→ **Requirement**: Begin at the top of the records and copy each line exactly. The line containing "Expand the 열: 성과" is the last one to include.

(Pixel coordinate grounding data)
+ + +

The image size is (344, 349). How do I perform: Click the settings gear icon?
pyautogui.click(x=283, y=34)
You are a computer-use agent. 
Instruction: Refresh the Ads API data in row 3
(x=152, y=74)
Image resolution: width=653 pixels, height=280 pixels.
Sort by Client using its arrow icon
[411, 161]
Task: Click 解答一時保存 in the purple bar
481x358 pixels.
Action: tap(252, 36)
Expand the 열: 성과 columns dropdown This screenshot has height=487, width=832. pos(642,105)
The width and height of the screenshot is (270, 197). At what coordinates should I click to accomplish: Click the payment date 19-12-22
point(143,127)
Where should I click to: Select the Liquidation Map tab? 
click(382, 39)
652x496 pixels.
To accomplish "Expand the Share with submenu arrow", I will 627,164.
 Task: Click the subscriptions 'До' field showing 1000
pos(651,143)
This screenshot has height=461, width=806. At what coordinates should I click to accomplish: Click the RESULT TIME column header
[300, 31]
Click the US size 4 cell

+ + +

→ **The completed task**:
The image size is (344, 349). How do I perform: Click the settings gear icon?
pyautogui.click(x=283, y=34)
You are a computer-use agent. 
Instruction: Refresh the Ads API data in row 3
(x=152, y=74)
Image resolution: width=653 pixels, height=280 pixels.
Sort by Client using its arrow icon
[411, 161]
Task: Click 解答一時保存 in the purple bar
481x358 pixels.
Action: tap(252, 36)
Expand the 열: 성과 columns dropdown This screenshot has height=487, width=832. pos(642,105)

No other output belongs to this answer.